When I caught up with Tim Hughes, vice president marketing of Agoda in Bangkok, the unexpected had just happened in the Rugby World Cup currently taking place in the UK.
Japan had snatched victory from the jaws of what seemed to be sure defeat by the South Africans " with a score of 34 to 32 " the winning points scored after time had expired.
Now I am no rugby fan but I even know shocking that is " it prompted the Guardian to proclaim in this article, “Japan beat South Africa in greatest Rugby World Cup shock ever”.
Hughes: “The magic in online travel is the nuance, it’s a game of inches.”
Hughes had watched the match in an Irish bar in Bangkok, surrounded by every nationality except Japanese. “We all just hugged each other, we were so happy for the Japanese.”
And that to Hughes is what online travel is all about " a game of inches. “The magic in online travel is the nuance, it’s a game of inches. The core of every OTA is the same " get customer to site, convert, repeat. The winner is the one who can exploit the difference, and can consistently do that and do that a lot.”
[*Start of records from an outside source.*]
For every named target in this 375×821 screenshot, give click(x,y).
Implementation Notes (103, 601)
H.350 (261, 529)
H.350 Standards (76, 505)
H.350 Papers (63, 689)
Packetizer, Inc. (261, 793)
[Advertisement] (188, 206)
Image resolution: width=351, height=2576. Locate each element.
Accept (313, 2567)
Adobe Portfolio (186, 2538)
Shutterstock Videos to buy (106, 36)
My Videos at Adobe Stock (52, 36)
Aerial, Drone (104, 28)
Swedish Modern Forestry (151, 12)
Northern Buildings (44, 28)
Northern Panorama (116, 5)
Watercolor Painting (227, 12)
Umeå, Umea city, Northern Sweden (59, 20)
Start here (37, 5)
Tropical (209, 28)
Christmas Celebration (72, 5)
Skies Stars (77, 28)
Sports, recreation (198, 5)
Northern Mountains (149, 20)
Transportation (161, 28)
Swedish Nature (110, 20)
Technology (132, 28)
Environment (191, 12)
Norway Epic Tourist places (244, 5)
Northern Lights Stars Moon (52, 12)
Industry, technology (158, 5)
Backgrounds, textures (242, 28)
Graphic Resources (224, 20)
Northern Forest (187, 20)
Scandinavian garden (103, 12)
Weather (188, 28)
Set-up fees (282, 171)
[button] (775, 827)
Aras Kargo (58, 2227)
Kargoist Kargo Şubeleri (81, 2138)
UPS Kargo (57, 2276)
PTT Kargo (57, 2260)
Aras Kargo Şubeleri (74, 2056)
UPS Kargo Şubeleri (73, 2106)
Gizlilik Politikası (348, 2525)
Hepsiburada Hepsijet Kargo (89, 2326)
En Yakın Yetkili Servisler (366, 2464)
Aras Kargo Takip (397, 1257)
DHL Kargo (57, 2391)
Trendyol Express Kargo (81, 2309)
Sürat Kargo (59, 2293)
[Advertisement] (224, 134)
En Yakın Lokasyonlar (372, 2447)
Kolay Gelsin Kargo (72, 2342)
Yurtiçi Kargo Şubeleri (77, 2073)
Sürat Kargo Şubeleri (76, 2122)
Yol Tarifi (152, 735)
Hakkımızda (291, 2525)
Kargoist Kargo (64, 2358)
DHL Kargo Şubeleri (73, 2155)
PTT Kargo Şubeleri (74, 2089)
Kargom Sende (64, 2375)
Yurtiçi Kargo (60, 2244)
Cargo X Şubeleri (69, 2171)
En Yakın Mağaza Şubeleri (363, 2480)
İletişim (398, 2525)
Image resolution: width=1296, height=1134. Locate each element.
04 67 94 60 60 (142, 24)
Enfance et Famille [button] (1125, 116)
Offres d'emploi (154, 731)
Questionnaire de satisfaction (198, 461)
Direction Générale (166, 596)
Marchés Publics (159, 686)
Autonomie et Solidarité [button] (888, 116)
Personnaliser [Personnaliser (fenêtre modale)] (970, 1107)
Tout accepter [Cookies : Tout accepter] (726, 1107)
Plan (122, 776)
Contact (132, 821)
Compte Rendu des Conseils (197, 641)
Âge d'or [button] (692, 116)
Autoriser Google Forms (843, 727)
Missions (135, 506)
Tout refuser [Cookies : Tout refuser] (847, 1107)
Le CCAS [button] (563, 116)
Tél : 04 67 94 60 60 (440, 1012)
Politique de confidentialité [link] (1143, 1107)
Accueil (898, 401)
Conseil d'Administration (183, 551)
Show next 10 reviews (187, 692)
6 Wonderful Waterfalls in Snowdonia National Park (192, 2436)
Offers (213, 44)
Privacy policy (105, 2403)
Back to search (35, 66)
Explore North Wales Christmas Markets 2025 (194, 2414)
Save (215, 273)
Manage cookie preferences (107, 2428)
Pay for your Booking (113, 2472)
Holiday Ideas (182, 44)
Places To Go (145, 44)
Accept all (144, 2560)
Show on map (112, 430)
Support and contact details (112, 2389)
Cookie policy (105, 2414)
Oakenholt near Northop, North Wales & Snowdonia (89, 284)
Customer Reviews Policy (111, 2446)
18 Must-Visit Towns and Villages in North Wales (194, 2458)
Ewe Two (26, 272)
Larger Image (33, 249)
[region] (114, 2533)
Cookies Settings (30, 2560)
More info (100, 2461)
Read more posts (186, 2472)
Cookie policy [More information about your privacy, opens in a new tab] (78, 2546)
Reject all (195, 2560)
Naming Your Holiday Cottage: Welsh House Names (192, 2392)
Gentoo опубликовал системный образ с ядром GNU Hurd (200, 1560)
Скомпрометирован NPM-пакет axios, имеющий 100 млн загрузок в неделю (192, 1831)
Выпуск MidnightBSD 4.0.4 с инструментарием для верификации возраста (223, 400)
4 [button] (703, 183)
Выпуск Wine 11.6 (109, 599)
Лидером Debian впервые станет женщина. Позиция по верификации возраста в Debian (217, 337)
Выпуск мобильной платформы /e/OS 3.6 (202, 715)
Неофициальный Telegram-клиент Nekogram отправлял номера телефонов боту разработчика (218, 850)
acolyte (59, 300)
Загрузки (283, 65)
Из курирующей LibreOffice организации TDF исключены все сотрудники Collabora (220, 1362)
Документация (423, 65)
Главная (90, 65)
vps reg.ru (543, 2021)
Hughes, who had his own blog, BOOT (Business Of Online Travel), before he came to Bangkok to join Agoda, said technology had delivered a lot of what it had promised in providing more options to more customers. At the same time, it has made travel distribution more complex with different types of intermediaries and shifting business models.
For instance, meta-searches now offer instant booking which means they are bleeding into the OTA space. Agoda pulled out its content from Trivago two months ago, for instance. At the time, CEO Rob Rosenstein said Agoda regularly reviews its performance marketing channels and cuts “the least attractive ones now and then to remain focused.”
Hughes also spoke of how the rise of online travel changed broke the link between how consumers research and how they book travel.